Tuesday, August 7, 2012: 4:20 PM
A106, Oregon Convention Center
Thomas E. Reed, Animal Ecology, Netherlands Institute of Ecology, Wageningen, Netherlands and Marcel Visser, Department of Animal Ecology, Netherlands Institute of Ecology, Wageningen, Netherlands
Background/Question/Methods

Changes in phenology in response to global warming are often unequal across functional groups, leading to phenological mismatches between predators and prey. In our study population of great tits (Parus major) in the Netherlands, advancements in laying dates in response to warmer springs have been insufficient to keep pace with changing caterpillar phenology.

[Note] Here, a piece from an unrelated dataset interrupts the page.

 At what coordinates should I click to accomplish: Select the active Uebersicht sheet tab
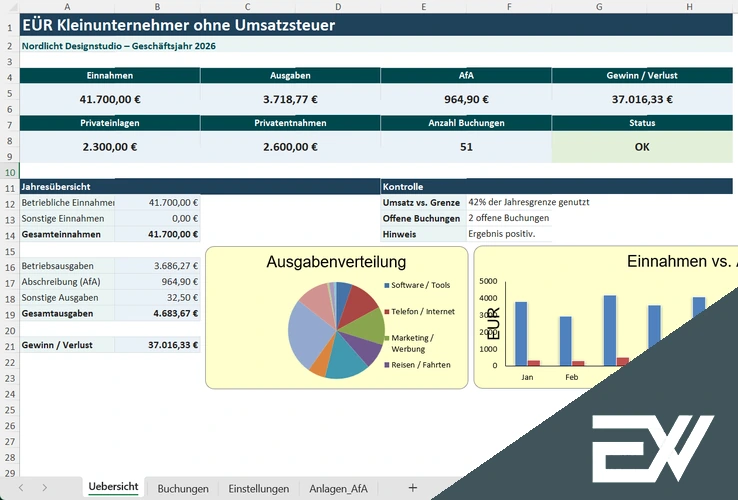point(113,487)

Many females now breed too late relative to the seasonal peak in caterpillar abundance. This mismatch has intensified selection for earlier breeding, but the impacts on population demography are poorly understood. We statistically examined relationships among phenological mismatch, natural selection, and population dynamics using 38 years of individual-level data.

Results/Conclusions

Directional selection for earlier laying was stronger in years where birds bred on average later than the food peak (strong population mismatch). However, population mismatch had a weak effect on the mean number of recruits per female, and no effect on mean adult survival, after controlling for the effects of breeding density and other environmental variables on these key vital rates. There was no overall relationship between the annual strength of directional selection and mean population fitness, and numbers remained relatively stable over this period of pronounced regional warming. These findings illustrate how climate change can affect individual relative fitness without significantly impacting population dynamics, at least via phenology and within the observed range of environmental conditions. Laying date is heritable in our study population but not under density-dependent selection. Thus, while evolution of laying dates might influence population viability (an ‘evo to eco’ linkage) if the mismatch becomes more extreme under future climate change, we do not expect changes in population dynamics to feed back on evolutionary dynamics.